● **Records provided**
——————

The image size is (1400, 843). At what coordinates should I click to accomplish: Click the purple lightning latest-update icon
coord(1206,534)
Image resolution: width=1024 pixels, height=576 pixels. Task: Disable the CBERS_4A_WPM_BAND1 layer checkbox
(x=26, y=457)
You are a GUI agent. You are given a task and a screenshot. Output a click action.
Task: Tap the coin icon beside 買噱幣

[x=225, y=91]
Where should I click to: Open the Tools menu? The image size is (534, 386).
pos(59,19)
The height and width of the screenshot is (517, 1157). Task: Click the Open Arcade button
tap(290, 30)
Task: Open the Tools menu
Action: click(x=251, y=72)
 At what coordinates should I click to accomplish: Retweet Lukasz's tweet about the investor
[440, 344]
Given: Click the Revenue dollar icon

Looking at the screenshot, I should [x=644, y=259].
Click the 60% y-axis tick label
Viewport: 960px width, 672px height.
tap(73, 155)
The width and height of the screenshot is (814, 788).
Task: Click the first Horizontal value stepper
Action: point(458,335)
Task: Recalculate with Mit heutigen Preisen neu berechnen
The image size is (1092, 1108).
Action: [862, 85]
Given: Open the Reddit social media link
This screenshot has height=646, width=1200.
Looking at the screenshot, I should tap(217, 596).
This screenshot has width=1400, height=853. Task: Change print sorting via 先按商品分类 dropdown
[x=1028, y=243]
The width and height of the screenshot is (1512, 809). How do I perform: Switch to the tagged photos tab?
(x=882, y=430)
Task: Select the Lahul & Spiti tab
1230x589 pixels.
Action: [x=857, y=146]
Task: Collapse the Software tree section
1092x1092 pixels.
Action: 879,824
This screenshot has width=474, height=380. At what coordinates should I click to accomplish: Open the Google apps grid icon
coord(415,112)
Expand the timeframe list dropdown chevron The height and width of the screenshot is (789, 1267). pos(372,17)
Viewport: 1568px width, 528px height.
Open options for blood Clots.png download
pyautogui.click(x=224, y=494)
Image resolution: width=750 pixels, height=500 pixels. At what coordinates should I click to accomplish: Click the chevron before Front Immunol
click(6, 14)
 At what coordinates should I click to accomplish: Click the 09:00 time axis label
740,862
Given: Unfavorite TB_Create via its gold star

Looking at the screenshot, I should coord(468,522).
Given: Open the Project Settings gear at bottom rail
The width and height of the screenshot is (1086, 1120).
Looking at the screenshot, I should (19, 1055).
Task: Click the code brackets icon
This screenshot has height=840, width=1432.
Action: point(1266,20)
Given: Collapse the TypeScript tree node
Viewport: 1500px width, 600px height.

——————

● **Prompt**
Can you put each line of the items above into a Markdown table with the columns Row and Line, numbering the rows and leaving out blank lines?

● **Exercise response**
| Row | Line |
|---|---|
| 1 | The image size is (1400, 843). At what coordinates should I click to accomplish: Click the purple lightning latest-update icon |
| 2 | coord(1206,534) |
| 3 | Image resolution: width=1024 pixels, height=576 pixels. Task: Disable the CBERS_4A_WPM_BAND1 layer checkbox |
| 4 | (x=26, y=457) |
| 5 | You are a GUI agent. You are given a task and a screenshot. Output a click action. |
| 6 | Task: Tap the coin icon beside 買噱幣 |
| 7 | [x=225, y=91] |
| 8 | Where should I click to: Open the Tools menu? The image size is (534, 386). |
| 9 | pos(59,19) |
| 10 | The height and width of the screenshot is (517, 1157). Task: Click the Open Arcade button |
| 11 | tap(290, 30) |
| 12 | Task: Open the Tools menu |
| 13 | Action: click(x=251, y=72) |
| 14 |  At what coordinates should I click to accomplish: Retweet Lukasz's tweet about the investor |
| 15 | [440, 344] |
| 16 | Given: Click the Revenue dollar icon |
| 17 | Looking at the screenshot, I should [x=644, y=259]. |
| 18 | Click the 60% y-axis tick label |
| 19 | Viewport: 960px width, 672px height. |
| 20 | tap(73, 155) |
| 21 | The width and height of the screenshot is (814, 788). |
| 22 | Task: Click the first Horizontal value stepper |
| 23 | Action: point(458,335) |
| 24 | Task: Recalculate with Mit heutigen Preisen neu berechnen |
| 25 | The image size is (1092, 1108). |
| 26 | Action: [862, 85] |
| 27 | Given: Open the Reddit social media link |
| 28 | This screenshot has height=646, width=1200. |
| 29 | Looking at the screenshot, I should tap(217, 596). |
| 30 | This screenshot has width=1400, height=853. Task: Change print sorting via 先按商品分类 dropdown |
| 31 | [x=1028, y=243] |
| 32 | The width and height of the screenshot is (1512, 809). How do I perform: Switch to the tagged photos tab? |
| 33 | (x=882, y=430) |
| 34 | Task: Select the Lahul & Spiti tab |
| 35 | 1230x589 pixels. |
| 36 | Action: [x=857, y=146] |
| 37 | Task: Collapse the Software tree section |
| 38 | 1092x1092 pixels. |
| 39 | Action: 879,824 |
| 40 | This screenshot has width=474, height=380. At what coordinates should I click to accomplish: Open the Google apps grid icon |
| 41 | coord(415,112) |
| 42 | Expand the timeframe list dropdown chevron The height and width of the screenshot is (789, 1267). pos(372,17) |
| 43 | Viewport: 1568px width, 528px height. |
| 44 | Open options for blood Clots.png download |
| 45 | pyautogui.click(x=224, y=494) |
| 46 | Image resolution: width=750 pixels, height=500 pixels. At what coordinates should I click to accomplish: Click the chevron before Front Immunol |
| 47 | click(6, 14) |
| 48 |  At what coordinates should I click to accomplish: Click the 09:00 time axis label |
| 49 | 740,862 |
| 50 | Given: Unfavorite TB_Create via its gold star |
| 51 | Looking at the screenshot, I should coord(468,522). |
| 52 | Given: Open the Project Settings gear at bottom rail |
| 53 | The width and height of the screenshot is (1086, 1120). |
| 54 | Looking at the screenshot, I should (19, 1055). |
| 55 | Task: Click the code brackets icon |
| 56 | This screenshot has height=840, width=1432. |
| 57 | Action: point(1266,20) |
| 58 | Given: Collapse the TypeScript tree node |
| 59 | Viewport: 1500px width, 600px height. |